# [SET PROBLEM]
From the start of the records up to and including the line with "pos(14,259)", output each line as a string in a JSON list, one string per line. Skip blank lines and leave the pictures out.

# [LISTING]
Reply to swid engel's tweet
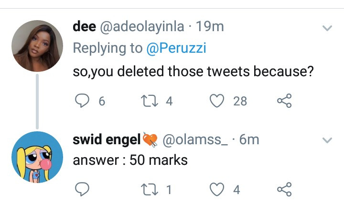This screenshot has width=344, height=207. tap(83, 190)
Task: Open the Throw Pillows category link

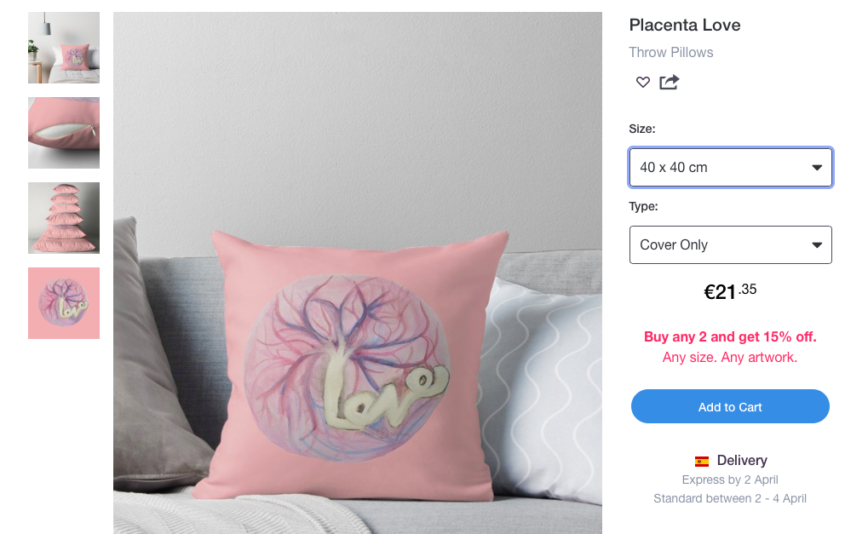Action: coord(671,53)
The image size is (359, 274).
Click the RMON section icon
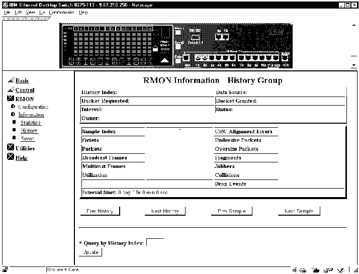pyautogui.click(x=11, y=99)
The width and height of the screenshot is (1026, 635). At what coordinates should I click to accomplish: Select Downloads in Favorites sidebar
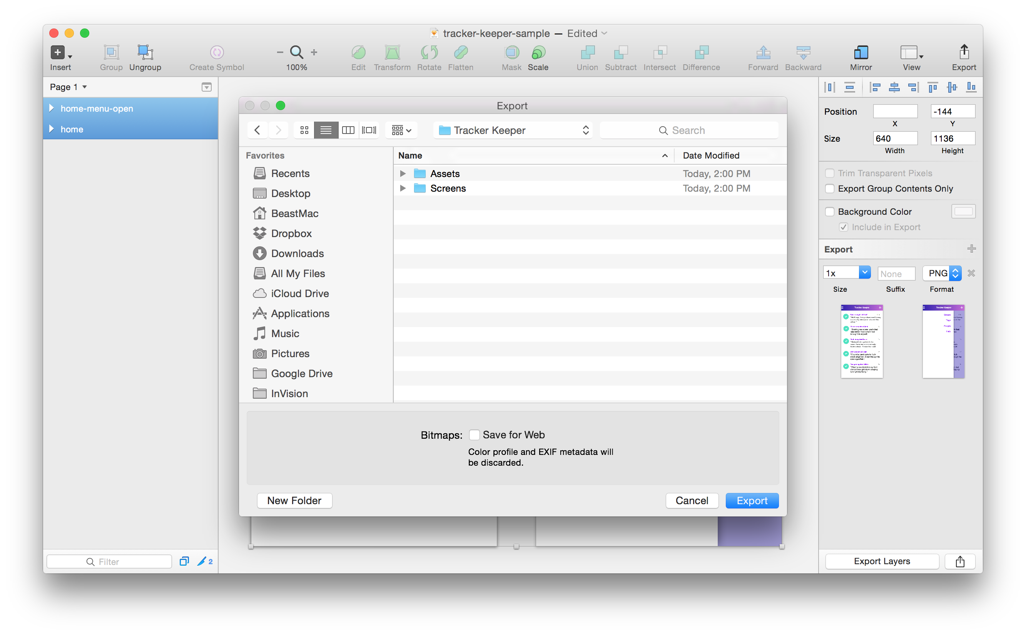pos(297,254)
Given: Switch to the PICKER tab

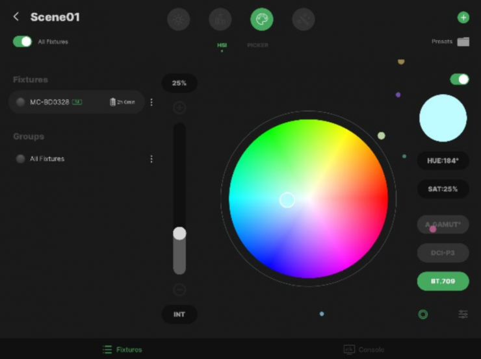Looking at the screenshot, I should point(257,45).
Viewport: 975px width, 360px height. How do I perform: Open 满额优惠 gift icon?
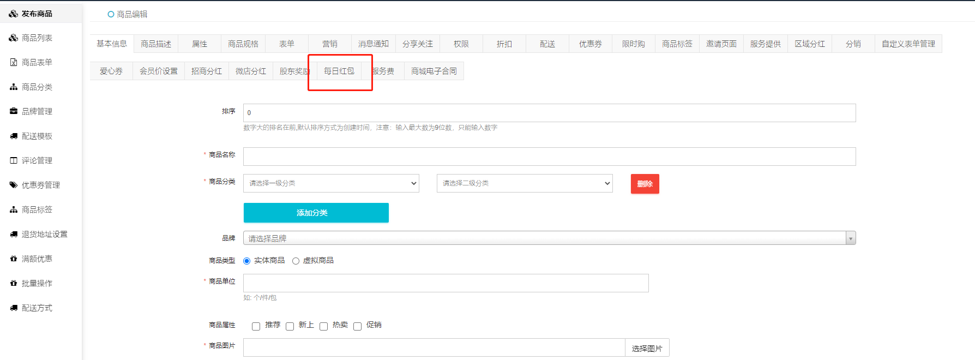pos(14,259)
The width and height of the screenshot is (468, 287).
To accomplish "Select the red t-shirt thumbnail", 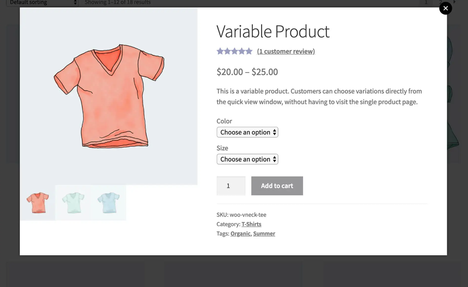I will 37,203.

# [SOLUTION]
[
  "Reply to swid engel's tweet",
  "This screenshot has width=344, height=207. tap(83, 190)",
  "Task: Open the Throw Pillows category link",
  "Action: coord(671,53)",
  "The image size is (359, 274).",
  "Click the RMON section icon",
  "pyautogui.click(x=11, y=99)",
  "The width and height of the screenshot is (1026, 635). At what coordinates should I click to accomplish: Select Downloads in Favorites sidebar",
  "pos(297,254)",
  "Given: Switch to the PICKER tab",
  "Looking at the screenshot, I should point(257,45).",
  "Viewport: 975px width, 360px height. How do I perform: Open 满额优惠 gift icon?",
  "pos(14,259)"
]